Enzyme kinetics is the study of the rates of chemical reactions that are catalysed by enzymes. The study of an enzyme's kinetics provides insights into the catalytic mechanism of this enzyme, its role in metabolism, how its activity is controlled in the cell and how drugs and poisons can inhibit its activity.

Enzymes are molecules that manipulate other molecules — the enzymes' substrates. These target molecules bind to an enzyme's active site and are transformed into products through a series of steps known as the enzymatic mechanism. Some enzymes bind multiple substrates and/or release multiple products, such as a protease cleaving one protein substrate into two polypeptide products. Others join substrates together, such as DNA polymerase linking a nucleotide to DNA. Although these mechanisms are often a complex series of steps, there is typically one rate-determining step that determines the overall kinetics. This rate-determining step may be a chemical reaction or a conformational change of the enzyme or substrates, such as those involved in the release of product(s) from the enzyme.

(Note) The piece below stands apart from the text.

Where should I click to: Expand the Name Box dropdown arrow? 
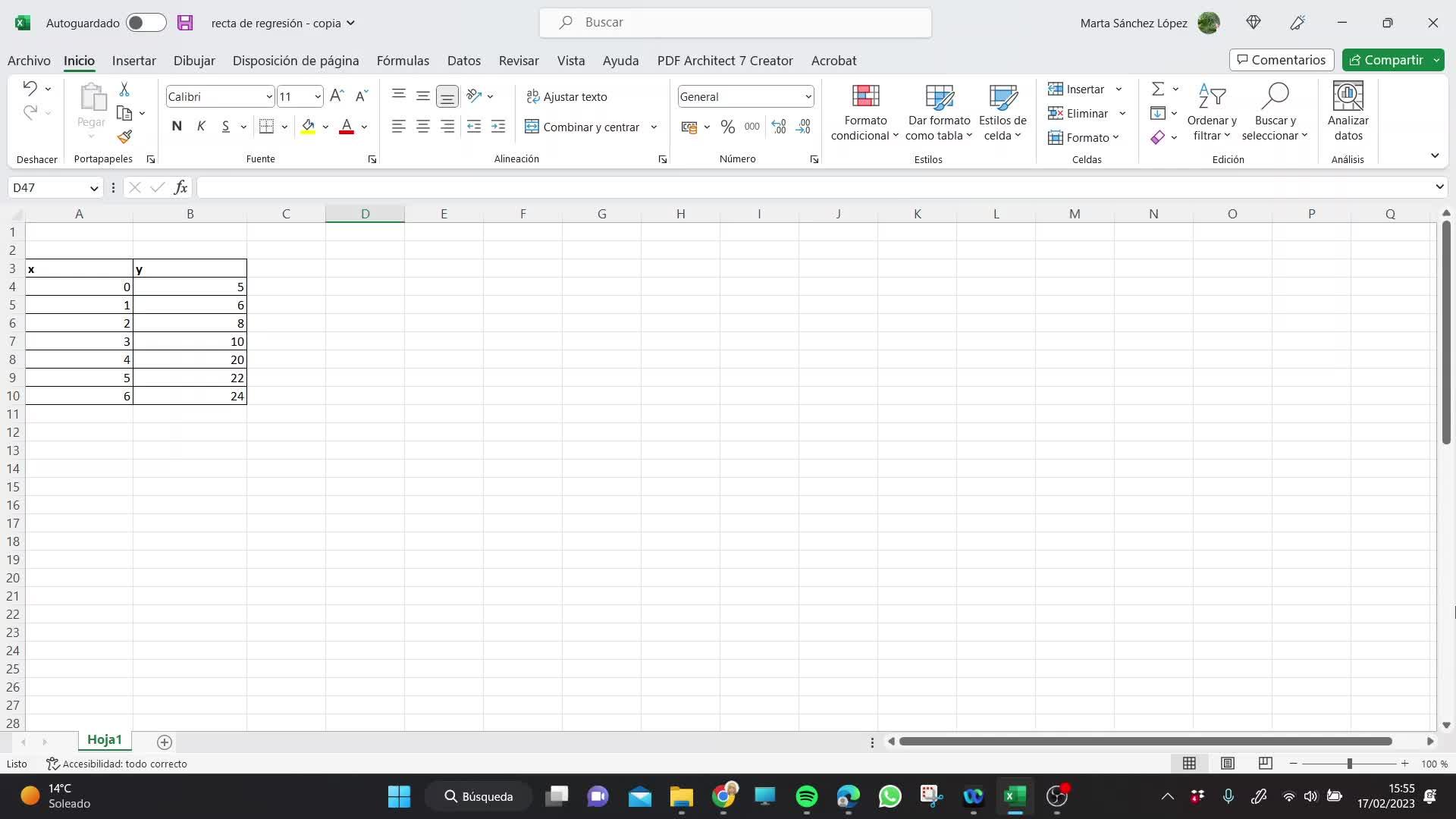point(93,187)
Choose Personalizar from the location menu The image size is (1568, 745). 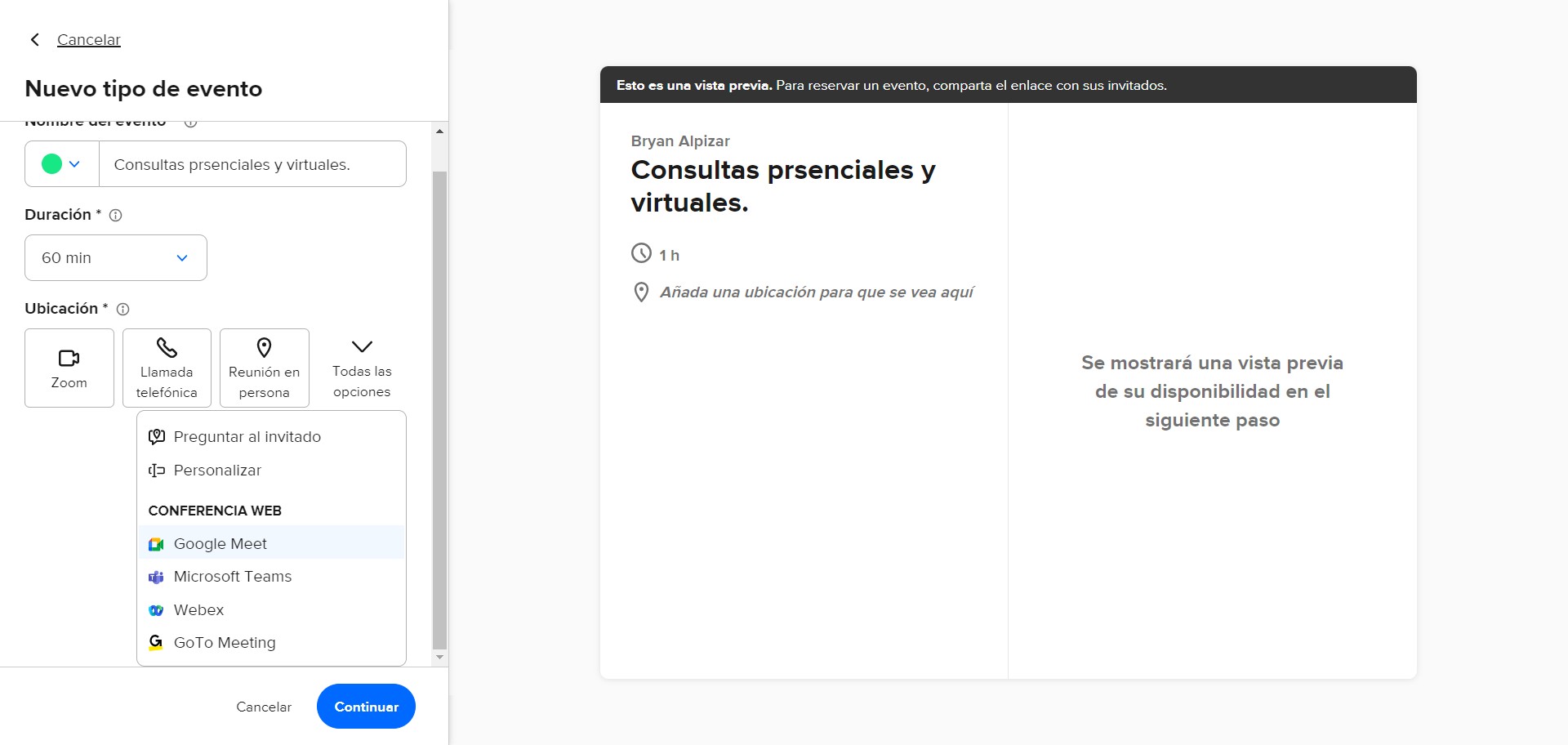(217, 470)
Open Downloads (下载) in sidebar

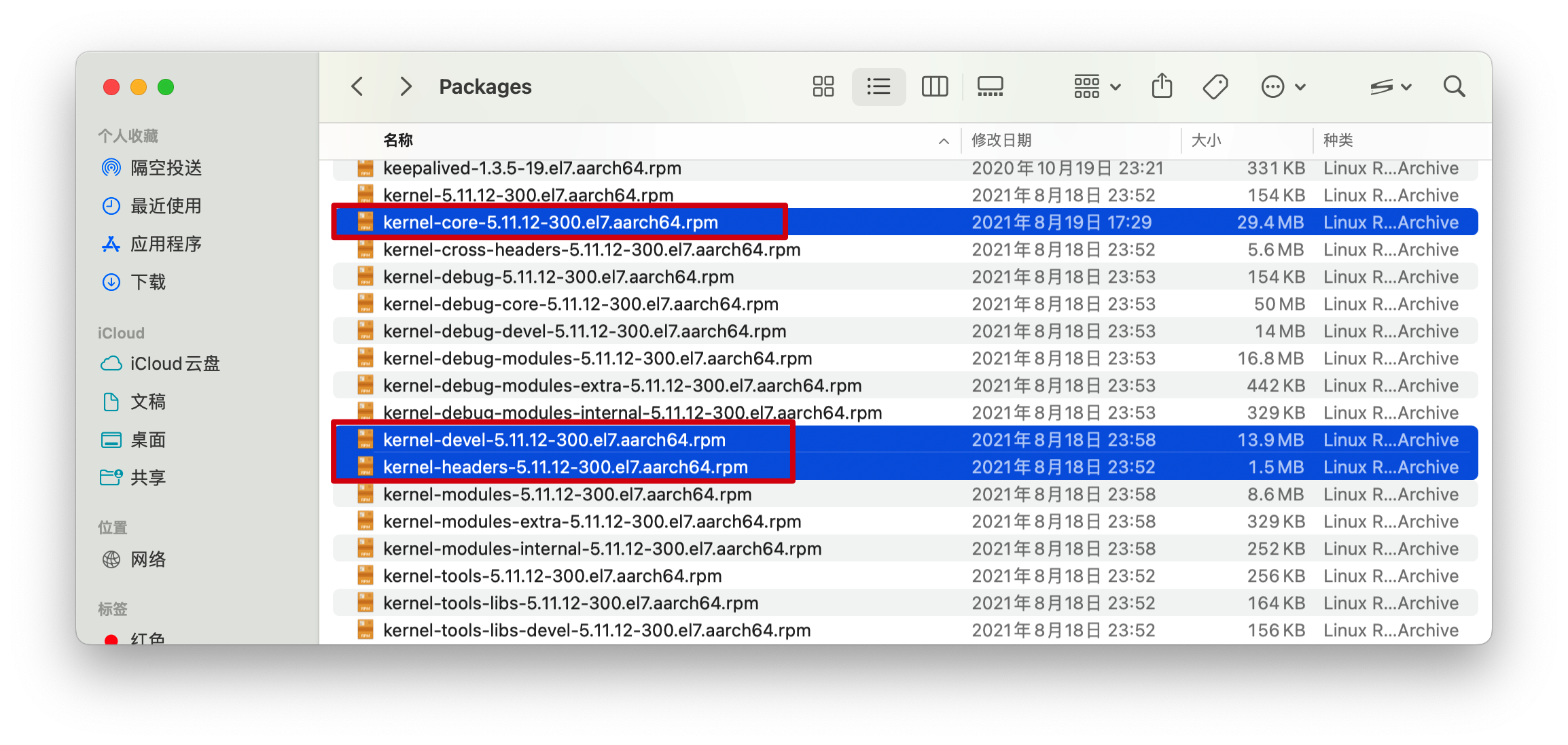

Knowledge of the enzyme's structure is helpful in visualizing the kinetic data. For example, the structure can suggest how substrates and products bind during catalysis; what changes occur during the reaction; and even the role of particular amino acid residues in the mechanism. Some enzymes change shape significantly during the mechanism; in such cases, it is helpful to determine the enzyme structure with and without bound substrate analogs that do not undergo the enzymatic reaction.

Enzyme mechanisms can be divided into single-substrate and multiple-substrate mechanisms. Kinetic studies on enzymes that only bind one substrate, such as triosephosphate isomerase, aim to measure the affinity with which the enzyme binds this substrate and the turnover rate. When enzymes bind multiple substrates, such as dihydrofolate reductase (shown right), enzyme kinetics can also show the sequence in which these substrates bind and the sequence in which products are released.

Not all biological catalysts are protein enzymes; RNA-based catalysts such as ribozymes and ribosomes are essential to many cellular functions, such as RNA splicing and translation. The main difference between ribozymes and enzymes is that the RNA catalysts perform a more limited set of reactions, although their reaction mechanisms and kinetics can be analysed and classified by the same methods.